Мужчина за столом напрягается и поворачивается, и я почти всхлипываю от радости из-за его знакомого лица. Дегре в потрепанной серой тунике и широком жилете, его черные волосы свисают жирными прядями на глаза, шляпа с пером сменилась темным бесформенным капюшоном.
— Ужасно выглядишь, — говорю я вместо приветствия. Я хочу подколоть его, но мой голос сдавлен эмоциями и звучит слабо.
Он бросает карты, вскакивает и обнимает меня.
— Ты жив. Я не позволял себе надеяться.
— Ты жив. Как?
— Из-за умений менять облик, — он улыбается и тянет за гадкий жилет. Другие мужчины за столом кричат и указывают на карты, но Дегре бросает свои, обвивает рукой мои плечи и тянет меня к двери. — Думаю, нам лучше перенести встречу в другое место.
Мы выходим под дождь и ветер, поворачиваем пару раз за угол и находим тихий прилавок с нависающей крышей. Он отпускает меня и морщит нос.
— Ты ужасно пахнешь. Ты валялся в навозной куче?
— Близко, — говорю я. — Как ты пережил бой с монстрами Лесажа? Я слышал, это было ужасно. Даже генерал-лейтенант не выжил. Его голова теперь висит на стене дворца.
Дегре передергивает.
— Знаю, и я погиб бы с ним, но я был офицером низшего ранга, и Ле Рейни послал меня за амуницией из резервного хранилища за портом Сент-Антуан. Когда я вернулся, бой был окончен. Я увидел тела товарищей во дворе, сбросил свой плащ и побежал в другую сторону, — он утихает на миг. — Это делает меня трусом?
— Нет. Это делает тебя умным. Что толку бежать на помощь мертвым?
Дегре пожимает плечами, но его губы поджаты, и он отказывается отрывать взгляд от обуви.
— Они были моими братьями по оружию, — тихо говорит он. — Мы дали клятву защищать город — и друг друга — а я бросил их, разгромленных и окровавленных, на брусчатке. Я знаю, что не мог ничего сделать, но я все еще чувствую, что подвел их…
Я толкаю его в плечо.
— Восстанови себя, помогая мне доставить девочек в безопасность.
Он тут же оживляется.
— Девочки тоже живы? Но дворец сгорел дотла. Теневое Общество заявило, что весь королевский род был уничтожен.

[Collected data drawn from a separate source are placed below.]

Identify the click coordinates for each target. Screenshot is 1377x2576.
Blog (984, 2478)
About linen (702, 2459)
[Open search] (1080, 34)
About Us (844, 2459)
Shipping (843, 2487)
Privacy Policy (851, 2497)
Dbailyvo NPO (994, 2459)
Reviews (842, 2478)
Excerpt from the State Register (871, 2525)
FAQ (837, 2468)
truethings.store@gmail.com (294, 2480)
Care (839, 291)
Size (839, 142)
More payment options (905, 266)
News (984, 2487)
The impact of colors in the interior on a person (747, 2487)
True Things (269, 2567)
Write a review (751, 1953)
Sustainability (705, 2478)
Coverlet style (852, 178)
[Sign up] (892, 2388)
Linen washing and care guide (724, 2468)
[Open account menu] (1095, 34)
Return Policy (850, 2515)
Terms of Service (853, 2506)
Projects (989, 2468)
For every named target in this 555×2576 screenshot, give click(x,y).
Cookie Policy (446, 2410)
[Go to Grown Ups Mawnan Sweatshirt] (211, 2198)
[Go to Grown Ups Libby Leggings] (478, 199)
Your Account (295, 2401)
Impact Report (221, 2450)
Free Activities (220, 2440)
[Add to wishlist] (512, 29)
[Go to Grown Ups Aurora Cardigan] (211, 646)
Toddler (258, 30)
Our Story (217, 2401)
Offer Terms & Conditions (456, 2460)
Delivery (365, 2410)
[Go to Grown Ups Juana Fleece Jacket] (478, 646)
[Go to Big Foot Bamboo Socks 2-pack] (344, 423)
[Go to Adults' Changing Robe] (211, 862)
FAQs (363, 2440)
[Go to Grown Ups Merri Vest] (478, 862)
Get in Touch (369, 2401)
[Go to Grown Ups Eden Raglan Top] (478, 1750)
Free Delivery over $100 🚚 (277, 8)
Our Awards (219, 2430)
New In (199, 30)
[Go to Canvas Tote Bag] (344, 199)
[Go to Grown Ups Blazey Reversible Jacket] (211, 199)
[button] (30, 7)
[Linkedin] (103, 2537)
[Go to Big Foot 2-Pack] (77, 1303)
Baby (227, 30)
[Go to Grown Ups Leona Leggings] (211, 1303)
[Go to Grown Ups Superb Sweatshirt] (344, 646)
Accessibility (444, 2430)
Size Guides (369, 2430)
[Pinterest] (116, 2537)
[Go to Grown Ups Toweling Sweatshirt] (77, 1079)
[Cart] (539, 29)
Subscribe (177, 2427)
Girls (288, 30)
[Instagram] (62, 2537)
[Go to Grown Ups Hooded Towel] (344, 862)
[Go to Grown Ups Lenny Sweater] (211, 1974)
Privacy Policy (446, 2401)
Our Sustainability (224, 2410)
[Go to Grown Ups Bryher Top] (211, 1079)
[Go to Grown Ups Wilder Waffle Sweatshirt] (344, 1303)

— Нас почти уничтожили, но я вывел нас через туннель строителей, который мы нашли под лестницей — я, Анна и Франсуаза. Как и мои королевские брат и сестра.
Глаза Дегре становятся круглыми, как луны, он тихо присвистывает.
— Это интересно. Где они теперь?
— Иди за мной, — говорю я, рассказываю ему о состоянии Анны и Франсуазы и своем плане побега из города, пока я веду его к мадам Бисет.
— Умно, — говорит он. — Но я думаю, что мы сможем поступить лучше. У меня еще есть ключи от оружейной. Давай подвинем пушку в одно из зданий вдоль пути шествия — может, в церковь у дома Вуазен, Нотр-Дам-де-Бонн-Нувель — и выстрелим из нее, когда отравители будут проходить мимо. Если повезет, выстрел убьет Ла Вуазен и Лесажа. В хаосе им придется созвать подкрепление, блокирующее дороги, и мы легко уедем из Парижа.
Я смотрю на Дегре.
— Это гениально.
— Знаю, — он оживляется, пока мы входим в кондитерскую.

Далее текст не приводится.